Two layers of fiberglass are fixed with sutures on the nylon stockinette to cover the plantar surface of the foot so as to form an arch support. Additional strips are placed along the lateral and medial sides of the shin and over the anterior surface proximally in order to provide for an anterior shell. Bars of "AIREX" or any other foamy light plastic material strips of approximately 1" X 1/8th" are applied to the medial and lateral fiberglass strips. They are then covered with another two layers of fiberglass and then the whole build-up is covered with two more nylon stockinettes.
A laminate of polyester resin (80% rigid, 20% flexible) is then made on the model with the use of a PVA sleeve and vacuum as in the conventional technique used in ordinary laminating of stamp sockets in prosthetics. The "AIREX" sandwiched between the fiberglass sheets does not absorb the polyester resin and thereby produces the lateral upright in hollow sections, which provides more strength while considerably conserving weight.

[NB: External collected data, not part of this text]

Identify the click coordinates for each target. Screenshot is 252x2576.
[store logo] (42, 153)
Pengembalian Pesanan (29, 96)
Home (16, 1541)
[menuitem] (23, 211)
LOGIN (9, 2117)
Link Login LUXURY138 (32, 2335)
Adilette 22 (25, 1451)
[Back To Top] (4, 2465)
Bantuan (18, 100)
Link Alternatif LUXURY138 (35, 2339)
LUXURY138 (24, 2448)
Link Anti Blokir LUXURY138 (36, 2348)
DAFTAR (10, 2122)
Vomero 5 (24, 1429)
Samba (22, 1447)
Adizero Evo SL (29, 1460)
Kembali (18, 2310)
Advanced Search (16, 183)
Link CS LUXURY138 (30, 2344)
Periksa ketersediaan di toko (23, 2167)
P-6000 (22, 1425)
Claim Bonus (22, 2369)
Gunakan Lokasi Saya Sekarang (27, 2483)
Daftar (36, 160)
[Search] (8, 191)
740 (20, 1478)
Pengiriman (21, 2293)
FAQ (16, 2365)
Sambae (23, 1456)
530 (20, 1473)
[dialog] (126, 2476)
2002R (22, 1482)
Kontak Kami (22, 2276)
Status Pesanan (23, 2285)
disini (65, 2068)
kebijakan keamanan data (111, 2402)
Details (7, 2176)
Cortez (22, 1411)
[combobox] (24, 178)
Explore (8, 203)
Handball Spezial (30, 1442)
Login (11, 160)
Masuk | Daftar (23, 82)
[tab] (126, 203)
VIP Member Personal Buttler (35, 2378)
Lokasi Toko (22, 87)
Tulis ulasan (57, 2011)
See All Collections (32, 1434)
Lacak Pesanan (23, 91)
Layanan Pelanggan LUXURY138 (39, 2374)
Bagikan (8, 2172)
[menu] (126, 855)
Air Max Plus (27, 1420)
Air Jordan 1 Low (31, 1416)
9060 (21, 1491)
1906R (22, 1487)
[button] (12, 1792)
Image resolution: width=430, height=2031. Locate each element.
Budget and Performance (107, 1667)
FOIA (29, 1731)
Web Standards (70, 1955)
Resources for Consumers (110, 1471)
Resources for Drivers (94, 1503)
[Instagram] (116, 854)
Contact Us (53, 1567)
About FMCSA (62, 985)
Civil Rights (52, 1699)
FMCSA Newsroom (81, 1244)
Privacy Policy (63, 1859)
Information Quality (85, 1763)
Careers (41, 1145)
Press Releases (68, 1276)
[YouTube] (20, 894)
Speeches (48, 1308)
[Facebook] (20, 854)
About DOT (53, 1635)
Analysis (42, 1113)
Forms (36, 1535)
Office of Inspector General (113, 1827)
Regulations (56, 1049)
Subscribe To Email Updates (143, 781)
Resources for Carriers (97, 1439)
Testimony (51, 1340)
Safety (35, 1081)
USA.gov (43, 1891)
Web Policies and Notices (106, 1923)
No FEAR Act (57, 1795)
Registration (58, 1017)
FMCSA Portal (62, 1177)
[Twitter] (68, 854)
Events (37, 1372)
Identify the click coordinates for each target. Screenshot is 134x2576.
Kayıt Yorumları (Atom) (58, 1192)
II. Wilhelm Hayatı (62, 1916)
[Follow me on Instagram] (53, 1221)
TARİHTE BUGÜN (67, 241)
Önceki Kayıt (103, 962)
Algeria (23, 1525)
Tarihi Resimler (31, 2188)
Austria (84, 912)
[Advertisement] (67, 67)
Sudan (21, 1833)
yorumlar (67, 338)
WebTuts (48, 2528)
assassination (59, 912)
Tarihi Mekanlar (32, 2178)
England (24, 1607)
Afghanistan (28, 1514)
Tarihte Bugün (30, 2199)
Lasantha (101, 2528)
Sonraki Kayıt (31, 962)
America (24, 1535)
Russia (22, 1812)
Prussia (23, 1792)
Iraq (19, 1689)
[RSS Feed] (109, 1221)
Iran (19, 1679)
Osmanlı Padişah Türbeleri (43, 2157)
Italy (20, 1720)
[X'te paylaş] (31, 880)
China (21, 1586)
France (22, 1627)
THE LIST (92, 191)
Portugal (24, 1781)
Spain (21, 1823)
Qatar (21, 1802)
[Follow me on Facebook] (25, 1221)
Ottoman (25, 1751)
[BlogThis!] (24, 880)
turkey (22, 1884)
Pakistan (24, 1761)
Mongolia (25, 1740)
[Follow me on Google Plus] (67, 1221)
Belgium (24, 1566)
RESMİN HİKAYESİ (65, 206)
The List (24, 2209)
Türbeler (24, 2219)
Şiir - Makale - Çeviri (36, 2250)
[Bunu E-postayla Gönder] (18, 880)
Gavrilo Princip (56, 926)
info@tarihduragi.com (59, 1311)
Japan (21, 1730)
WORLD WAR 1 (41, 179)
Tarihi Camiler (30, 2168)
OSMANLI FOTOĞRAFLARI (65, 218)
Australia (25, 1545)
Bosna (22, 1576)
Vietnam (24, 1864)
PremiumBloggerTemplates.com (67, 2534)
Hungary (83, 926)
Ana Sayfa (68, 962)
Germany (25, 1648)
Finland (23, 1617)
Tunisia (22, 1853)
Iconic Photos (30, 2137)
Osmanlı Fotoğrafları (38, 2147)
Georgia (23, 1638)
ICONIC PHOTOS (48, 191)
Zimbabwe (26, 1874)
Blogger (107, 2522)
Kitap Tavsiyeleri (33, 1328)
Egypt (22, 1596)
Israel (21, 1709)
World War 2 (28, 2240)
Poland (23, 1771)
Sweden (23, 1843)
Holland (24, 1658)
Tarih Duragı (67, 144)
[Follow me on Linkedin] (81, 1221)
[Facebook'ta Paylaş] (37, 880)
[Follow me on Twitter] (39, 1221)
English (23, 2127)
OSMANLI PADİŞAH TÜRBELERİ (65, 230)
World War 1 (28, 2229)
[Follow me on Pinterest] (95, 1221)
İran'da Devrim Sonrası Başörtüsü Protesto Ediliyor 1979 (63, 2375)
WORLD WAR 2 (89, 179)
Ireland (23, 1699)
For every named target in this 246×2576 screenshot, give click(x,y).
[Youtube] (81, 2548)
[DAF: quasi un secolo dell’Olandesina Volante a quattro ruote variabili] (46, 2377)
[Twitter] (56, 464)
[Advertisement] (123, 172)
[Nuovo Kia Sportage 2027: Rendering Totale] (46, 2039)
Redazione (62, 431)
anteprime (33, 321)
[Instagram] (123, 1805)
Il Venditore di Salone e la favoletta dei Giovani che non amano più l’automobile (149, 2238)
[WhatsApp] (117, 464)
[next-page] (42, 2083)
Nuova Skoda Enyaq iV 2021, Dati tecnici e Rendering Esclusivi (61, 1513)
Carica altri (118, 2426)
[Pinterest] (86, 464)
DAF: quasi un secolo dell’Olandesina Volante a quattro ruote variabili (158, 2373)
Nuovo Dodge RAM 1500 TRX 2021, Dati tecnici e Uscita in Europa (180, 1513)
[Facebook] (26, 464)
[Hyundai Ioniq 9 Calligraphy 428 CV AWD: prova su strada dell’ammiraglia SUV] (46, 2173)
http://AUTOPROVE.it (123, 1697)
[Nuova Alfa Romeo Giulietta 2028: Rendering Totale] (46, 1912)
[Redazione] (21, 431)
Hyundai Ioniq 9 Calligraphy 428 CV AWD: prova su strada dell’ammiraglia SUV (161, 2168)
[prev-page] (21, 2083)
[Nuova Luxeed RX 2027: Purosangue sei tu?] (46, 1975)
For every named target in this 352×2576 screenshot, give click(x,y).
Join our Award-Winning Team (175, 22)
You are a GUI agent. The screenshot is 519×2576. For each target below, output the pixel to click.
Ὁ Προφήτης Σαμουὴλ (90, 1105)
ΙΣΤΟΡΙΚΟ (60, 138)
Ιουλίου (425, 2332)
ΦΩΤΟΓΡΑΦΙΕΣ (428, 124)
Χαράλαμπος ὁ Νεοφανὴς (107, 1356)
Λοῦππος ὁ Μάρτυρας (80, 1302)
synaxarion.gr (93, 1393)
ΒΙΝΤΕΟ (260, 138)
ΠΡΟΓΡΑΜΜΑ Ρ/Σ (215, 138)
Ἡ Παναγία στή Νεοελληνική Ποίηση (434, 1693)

When the laminate is set, the plastic is drawn and trimmed in the shape of the described appliance.
The appliance is then fitted on the patient and further trimmed and adjusted as necessary.
After the first fitting, the edges of the brace are thoroughly smoothed. A Velcro strip is attached to the tibial shell, in order to encircle the shin and secure the upper end of the appliance in place. The lower end is kept in position with a tight shoe, and therefore no additional strips are necessary. A strip may be connected at the heel when shoes are not used in the case of the patient using the brace on the beach.